Wednesday, June 4, 2008

Awful End.

1-Oh my god, what happened to you?
2-"He wants to know if it hurts!"
1-Oh, what a brilliant introduction, Gogo. Is that the best you can come up with?
2-Fuck you, I'm in serious pain!
1-You still haven't answered my question.
2-I'm dying.
1-I see.
2-What a brilliant reply.
1-I do my best.
2-Well, what do I do now?
1-Who are you waiting for?
2-Death, I guess.
1-That's a shame.
2-'Bout as much as anything.
1-Anything I can do for you?
2-Go away.
1-Is that all? I leave and you die?
2-I just want to lie here and sleep for a bit.
1-Then that's the end of it?
2-I suppose so.
1-I suppose that's what you wanted, then, you'll die some tragic hero until the moment you're gone and then you'll be forgotten, for them to call out your name.
2-Beautiful.
1-I don't think they even know you're gone yet.
2-Then so be it.
1-Goodbye.
2-Good night.

I like to think that Franz Kafka's The Trial was essentially the best book ever.

Normally I would like to have some sort of introduction to a claim like that, something to ponder over for some time before I truly explain. This is because I have a natural dislike for the forthright and simple. It's not entertaining, it is not art, to simply say what I mean. I am not even comfortable to say that much without continuing on for some time. I actually considered this matter for some time, and came to all sorts of conclusions, that it may be a family trait, or it may be my tendency to attempt to somewhat disguise or muddle my message (Eisenhower was said to do the same thing), but then I remembered what I was talking about, I am extremely forgetful, though that's only part of the matter, though related, I was talking about Franz Kafka.
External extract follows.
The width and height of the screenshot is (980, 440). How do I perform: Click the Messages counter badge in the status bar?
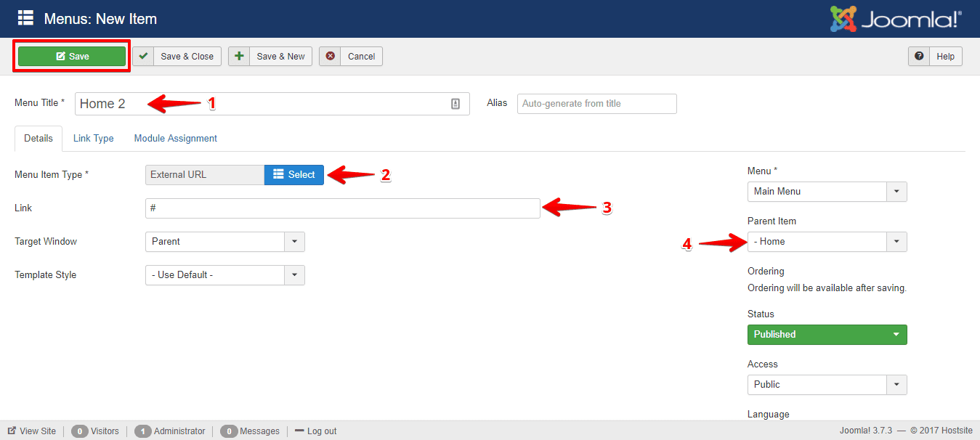[229, 431]
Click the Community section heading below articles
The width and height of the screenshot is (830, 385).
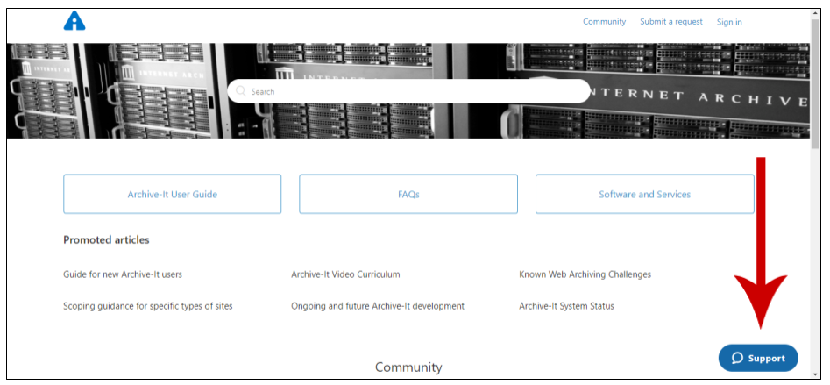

I believe I started reading Kafka last year, with a collection of short stories, including his best-known work, The Metamorphosis, about a man who transforms into a monstrous vermin, and of course, one of his defining features is his excessively long sentences. If we take a very common translation of the first sentence of The Metamorphosis: "As Gregor Samsa awoke one morning from uneasy dreams he found himself transformed in his bed into a monstrous vermin."
That is simply too much. Not for me, but for most people. The sentence is very elegant (although I am led to believe that it is better in German; the translation retains much of his German elegance though loses most of his wordplay). No poetry expresses as much colour or imagery as the Long Sentence. It's this technique that I've picked up, out of respect for such a great writer, and in the hopes that it will make me a similarly great writer, not to imitate his style, but rather to assimilate it, and develop my own, and continue to improve my writing (which is still far from perfect or even consistent in style).
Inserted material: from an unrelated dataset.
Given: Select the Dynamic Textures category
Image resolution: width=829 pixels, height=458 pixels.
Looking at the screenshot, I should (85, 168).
But I am not talking about The Metamorphosis. I am talking about The Trial. The plot is relatively simple; our rather absurd hero, Josef K., wakes up one morning to find that he has been arrested by two random men, though he is not allowed to know why, and he is allowed to go about his daily business. He is forced to visit the courts regularly, and he continues to struggle against the law, and he continues to do so up until the point when he is executed by two random
men by being stabbed in the stomach with a knife (these are not the same men as the beginning).

What does any of that mean, though? There are several interpretations of Kafka's work, and Sartre went so far as to suggest that it is an allegory for the persecution of the Jews, and I will go only as far as to suggest that this is ridiculous, particularly since Kafka hardly associated with the Jews, and it is his alienation from Judaism, as he was from every part of his life, that is one of the most important parts of Kafka's work. In K.'s plight, he goes to find many people, an artist, a lawyer, another defendant, and many women who are attracted to his guilt, only to find that no one is interested in him beyond what they can do to further themselves. His lawyer is particularly frustrating; he refuses to take any sort of interest in K., however K. cannot refuse his help because Huld, the lawyer, is a family friend (and thus Kafka introduces his own alienation from his family).
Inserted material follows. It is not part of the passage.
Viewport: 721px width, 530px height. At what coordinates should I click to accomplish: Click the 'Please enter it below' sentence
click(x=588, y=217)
One particularly startling aspect of Kafka's work is that it was his view of the world, and as such it is eerily similar and often nightmarish, like a dream one cannot wake from. K.'s attempts to defeat the dense and innavigable bureaucracy are often humourous, but also remniscent of real world legal issues and quite terrifying at points. Kafka's aspect is that it is almost our world, but it is not; it is only strange and surreal, not impossible. Kafka uses this method to describe a vivid world, one that seems real.

A lot of people have asked me why this makes a book so great. It's actually quite simple, though, I simply can't help but respect a man who captured the trials and absurdity of modern existence with such a sublime method.